Cystic fibrosis is a genetic disease, that is to say, due to the presence of a defective gene. It is transmitted in an autosomal recessive mode, which means that this altered gene must be present in both parents. To develop cystic fibrosis, must have two mutated genes. There are so many "healthy carriers" in perfect health because they have only one defective gene.

The cause of the occurrence of the disease cystic fiber is the Remove of three consecutive nitrogen bases (AGA) in the DNA molecule, Where AG has been removed from the codon  number 5 and A from the codon number 6, which leads to the no appearance of amino acid number 6 (phenylAlanine). This imbalance results in a change in the resultant protein in a region of functional importance making it not doing its job.

Symptoms of the disease manifest in : Disturbances in cellular exchanges Which leads to thick mucus secretion So stop breathing and digestive functions of the cells of the person affected.

Sickle cell anemia

Sickle cell anemia is an inherited blood disease.
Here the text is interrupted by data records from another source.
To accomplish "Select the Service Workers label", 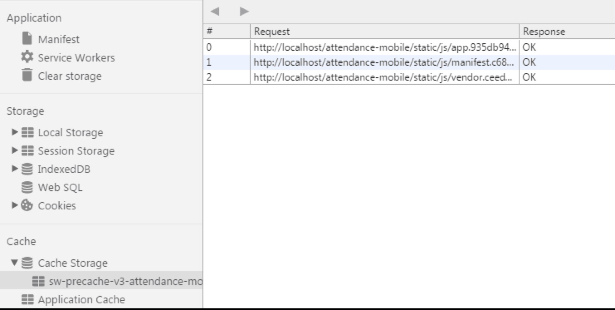I will tap(76, 57).
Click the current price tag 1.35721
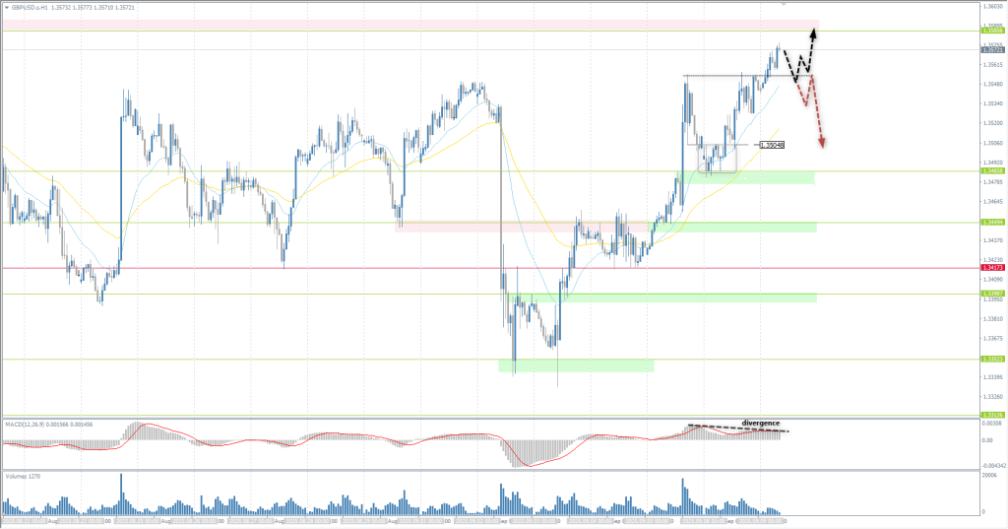This screenshot has height=529, width=1008. coord(992,49)
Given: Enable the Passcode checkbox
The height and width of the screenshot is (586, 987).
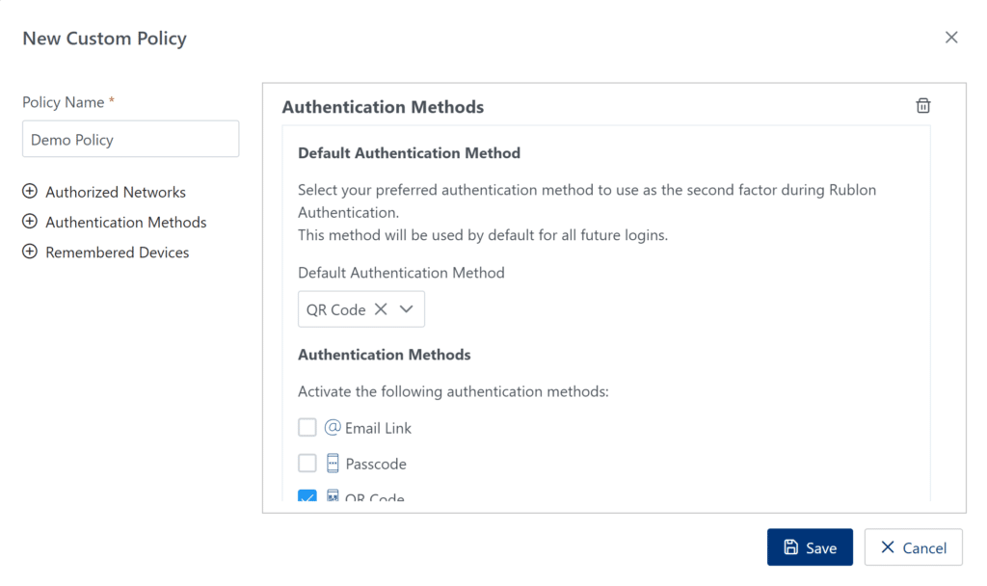Looking at the screenshot, I should [x=307, y=464].
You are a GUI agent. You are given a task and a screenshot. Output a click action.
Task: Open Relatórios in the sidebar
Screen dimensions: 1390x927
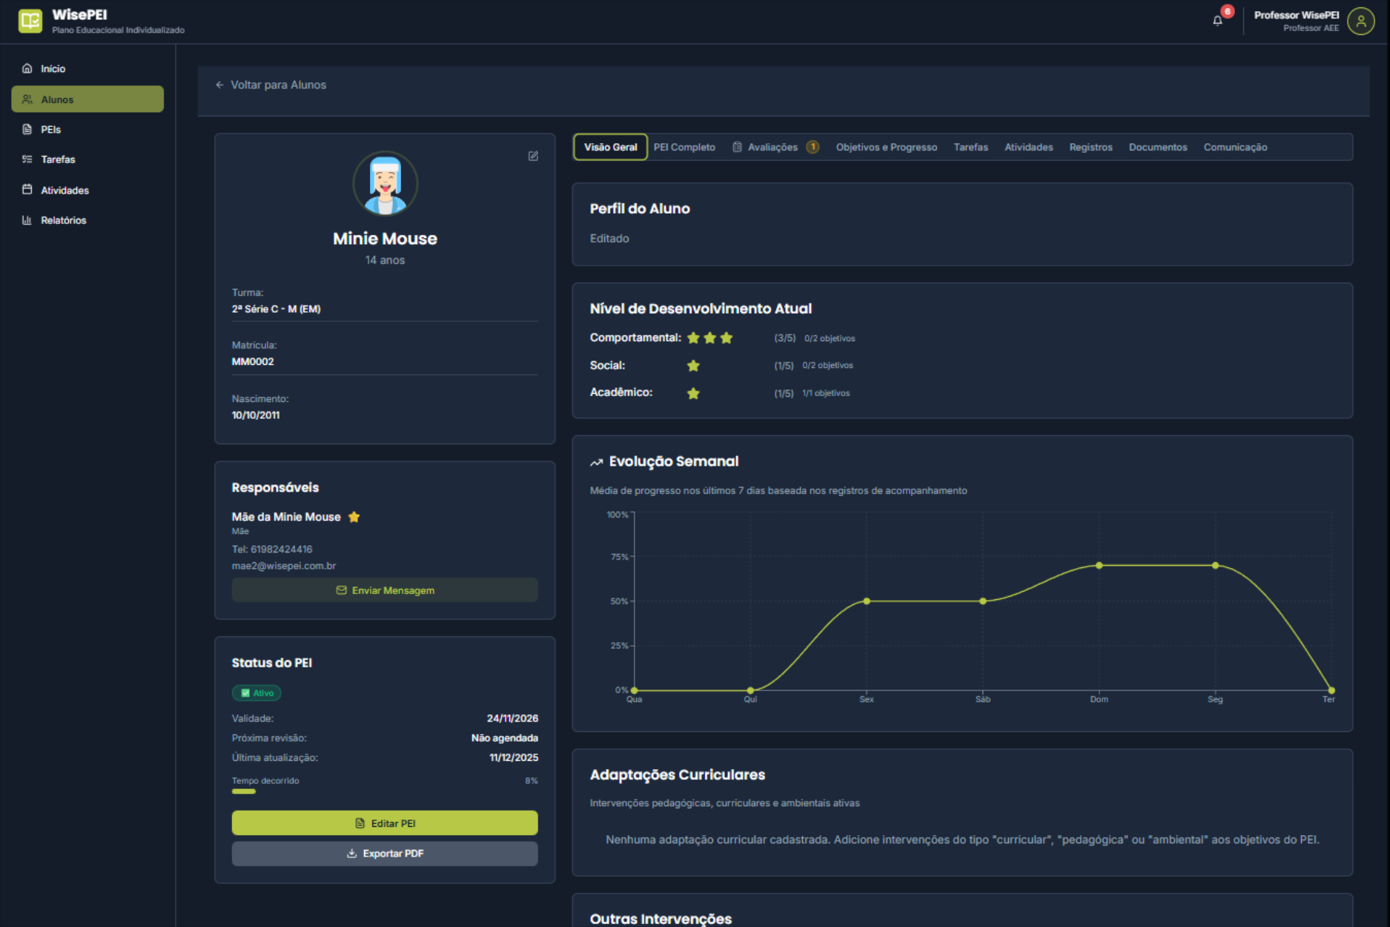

It is particularly common in populations from sub-Saharan Africa, the Caribbean, India, the Middle East and the Mediterranean basin.

The characteristics of the different levels of the phenotype of sickle cell disease are:

- At the organic level: severe anemia, weakness, respiratory disorders, heart attack and blood (blood circulation is Unusual).

- At the cellular level: the low number of red blood cells, Change its shape (crescent, or sickle), this latter leads to the blockage of blood vessels and thus non saturate tissue of blood

- At the molecular level: Hemoglobin in the lack of oxygen is less soluble, forming a solid grid of fibers in the cytoplasm of erythrocytes.